Equally how hard you were as a bad boy, if you had the possibility to choose you would always select the day for your bank robbery when your underpants would stay dry.
So Clem had been sitting in his office, with a nice cup of coffee and the last of the paperwork, when suddenly a very wet, very muddy Joe Cartwright came bolting through the door.
Clem had signed.
How had Roy put it: "A Cartwright never makes problems, he gets them for free."
He had spent a notable amount of time trying to calm Joe down – who told a completely incoherent story about a collapsed bridge, a new bridge (but not a real one), buyers for a mine and contract killers- but Joe was having none of it.
The youngest Cartwright son wasn´t a liar. Not in that sense. He just let himself get tangled up in strange matters and sometimes certain parts of his brain were more tangled than others.
Clem had toyed with the idea of letting Joe cool down in one of his comfy cells for some hours… a day tops, when the Cartwright said:" Look Clem, I´m not drunk. You come with me, and I´ll show it to you. If you still believe its gibberish after that … I´ll clean the jail for a month."

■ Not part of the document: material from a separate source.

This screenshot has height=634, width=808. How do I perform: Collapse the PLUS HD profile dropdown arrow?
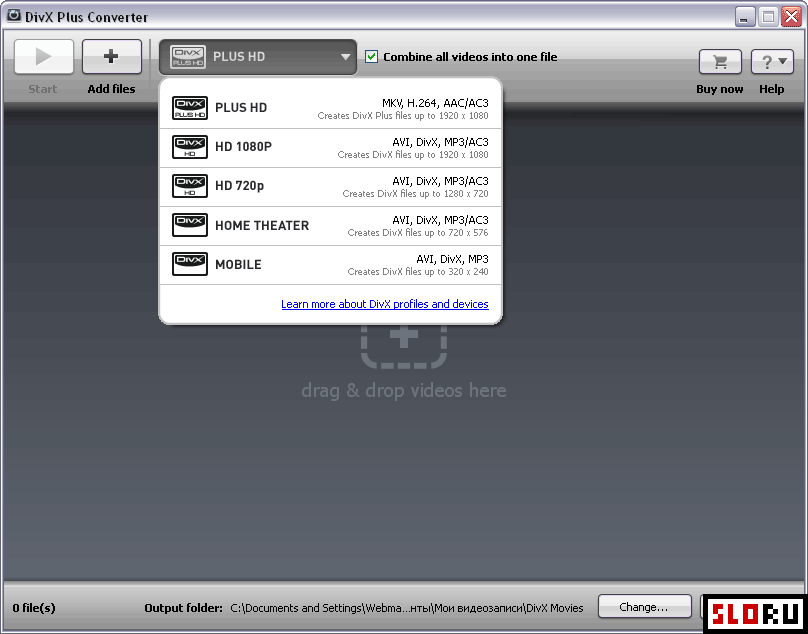[x=345, y=57]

Clem had taken about half a second to think about it and then concentrated on the delightful view of a month without housekeeping chores:
"Just let me get my coat."
~o~
Schmied sat sulking in their room. He still hated the west. He hated Cowboys and he had a near pathological aversion to the word "Howdy"-
But something had changed. Something that never happened before.
It wasn´t that the surrounding nature suddenly looked more pleasant. It still was nature and so in principle unreasonable. Also the stillness of the ranch irked him just as much. Only a good bar fight would have made it nearly palatable.
All these little inconveniences were only suddenly less prominent because Mr. Strack had berated him.
Him!
A Pro.
If it wasn't for him the man would still be sitting in that stinking vessel he crossed the ocean with.
Of course an uninvolved observer could come to the conclusion that Strack made the plan of action. Unfortunately that was true. But it made a bad situation only much worse.
The Stracks of this world might be able to plan a killing, but what would they do if they got blood on their polished shoes?
Schmied snorted over his own joke.
Well… perhaps he was to blame too, just partly, on Strack berating him.
He should have given poisoned meat to the son and the father. There he got bogged down in details a little. And it ended with Strack serving the steaks himself.
Adam had gotten a deadly dose. So far so good. Only the poison for the father went astray somehow.
Schmied refiled his shaving brush tumbler with this awful whiskey. What had the cook called it? O yes, Bonanza Bourbon.
This yellow rat had told him he saved it for the drinker who deserved it.
First Schmied had tried to drink it out of the glasses which stood on the bedside tables. Only to learn, that this stuff ate holes in them. After some experimentation he found that his tinny shaving brush tumbler was more durable and so switched, pouring the vile stuff into that.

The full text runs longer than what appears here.